The old castle offers one of the island’s most spectacular views overlooking several other sepia-colored islands rising up from the cobalt-blue Aegean. Looking back, the pale, whitewashed colors of Oia spread out across the top of the caldera in contrast with the dark, rocky cliffs below. To the north, several prominent windmills rise above the city.

Another small note – although I was unaware at the time I painted this piece, the house that was used to film the old 80‘s movie “Summer Lovers” is at the bottom, toward the center of the painting. I happen to watch the movie again a few weeks ago just to see how Santorini has changed in the last nearly 30 years (yes, its almost been that long), and at one point, I paused the movie and noticed that my painting of Oia actually included part of the their house.

Santorini’s Lighthouse

(Excerpt from my book, The Artist on the Road: Impressions of Greece)

We hop into the car and drive west to the faros (lighthouse), located at the south-western tip of the island. We pull up and park just below the square base of the lighthouse with its green-domed tower pointing skyward. Built well over 100 years ago, it was originally fueled by petroleum with a lighthouse keeper attending the oil lamps and lenses, and keeping the clockwork mechanism wound. But in the 1980s, it was converted to electricity, and now an automated system handles these tasks.

Hoping for a better view, I follow a path that leads to the top of a small hill. From this perspective, the lighthouse sits at the horizon with the open sea stretching out in both directions. Small white caps rise and fall on the water animated by a breeze blowing from the west. I try to imagine the darkness the lighthouse faces every night.

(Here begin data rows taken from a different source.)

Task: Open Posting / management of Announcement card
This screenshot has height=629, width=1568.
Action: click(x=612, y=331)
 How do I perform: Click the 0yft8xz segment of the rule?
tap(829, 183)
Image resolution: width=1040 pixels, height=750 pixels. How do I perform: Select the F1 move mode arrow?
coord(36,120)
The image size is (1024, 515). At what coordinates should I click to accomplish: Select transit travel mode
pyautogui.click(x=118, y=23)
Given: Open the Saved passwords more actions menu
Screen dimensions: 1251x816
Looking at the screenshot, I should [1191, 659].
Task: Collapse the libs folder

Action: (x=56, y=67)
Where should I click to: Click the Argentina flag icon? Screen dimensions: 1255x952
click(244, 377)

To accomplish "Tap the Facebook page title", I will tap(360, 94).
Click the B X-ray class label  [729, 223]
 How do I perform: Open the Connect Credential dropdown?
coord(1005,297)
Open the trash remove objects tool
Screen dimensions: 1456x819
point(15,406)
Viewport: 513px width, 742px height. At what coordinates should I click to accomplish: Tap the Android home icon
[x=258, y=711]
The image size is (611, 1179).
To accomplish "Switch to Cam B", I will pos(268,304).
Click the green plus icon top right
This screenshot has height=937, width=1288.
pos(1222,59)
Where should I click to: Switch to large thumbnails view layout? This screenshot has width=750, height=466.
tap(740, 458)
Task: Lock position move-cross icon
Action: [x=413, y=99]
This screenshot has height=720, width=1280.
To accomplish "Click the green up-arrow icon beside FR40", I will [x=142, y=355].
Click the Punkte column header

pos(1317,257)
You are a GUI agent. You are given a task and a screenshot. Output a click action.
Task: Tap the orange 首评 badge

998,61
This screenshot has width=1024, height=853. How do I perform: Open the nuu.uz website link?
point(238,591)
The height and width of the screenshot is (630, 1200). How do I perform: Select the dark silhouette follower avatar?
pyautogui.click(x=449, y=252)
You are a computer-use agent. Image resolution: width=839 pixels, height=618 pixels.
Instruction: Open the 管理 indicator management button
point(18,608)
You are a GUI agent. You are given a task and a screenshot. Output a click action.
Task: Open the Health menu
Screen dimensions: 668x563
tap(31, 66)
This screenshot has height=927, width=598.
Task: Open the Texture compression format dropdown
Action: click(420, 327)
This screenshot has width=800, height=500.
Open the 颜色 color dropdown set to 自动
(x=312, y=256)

Being a nocturnal creature, the lighthouse is generally viewed as a warning to mariners, but beyond that, a lighthouse has an archetypal presence, and has a romantic, lonely quality that resonates deep within the human spirit. It’s as if it has its own purpose, one which keeps it searching the darkness night after night for someone lost and beyond its reach. Feeling alone and a bit lost myself, I climb back down the hill.

Santorini Sunset

Walking along a courtyard located on the ridge of the caldera in Fira, I find several brightly colored, free-standing doors that have a surreal presence. At first glance, they look like gateways opening up to the sea far below. Each door is uniquely designed and painted. I enter through one and see steps descending to a terraced restaurant below. A menu listing mouth-watering entrees catches my eye, but the prices make me step back.

After Finding a place to sit on the edge of the caldera overlooking the sea, I watch the setting sun display deep oranges, reds, violets—a rainbow of color. Surprisingly, few people are here to take in this magnificent sight. Not far behind me, a jazz saxophonist sets up and begins playing old standards in a slow tempo, perfectly fitting my mood.

I wonder at the improbability of my presence here. It’s the one place I’ve always wanted to be. This moment, as fleeting as it is, is real. As real as the sea breeze. But somehow it feels more like a memory, rather than an event happening now. It’s similar to the feeling I experience looking through some of my old paintings. They are a window to my past, a record of what I saw, what I felt, and who I was at that time. Someday, I’ll rediscover the paintings I’ve created here in Greece buried in my studio, relics of my own life long past.

Blustery Santorini

I awake early and hop out of bed, motivated by my excitement of being on Santorini. I look out the window in hopes of seeing the rest of the island, but it’s difficult to see past the pension next door. Wishing for higher ground, I remember a metal ladder bolted to the side of the building right outside our door. With little hesitation, and no signs telling me not to, I climb up on the roof. It’s windy-really windy-with the smell of rain in the air. But the view is much clearer up here. The island stretches out before me to the east, tapering down to meet the sea off in the distance. I see a woman on the roof next door hanging laundry. The wind pulls one sheet off the clothesline and nearly off the roof. She hurries over to retrieve it, smiles at me, and returns to her work.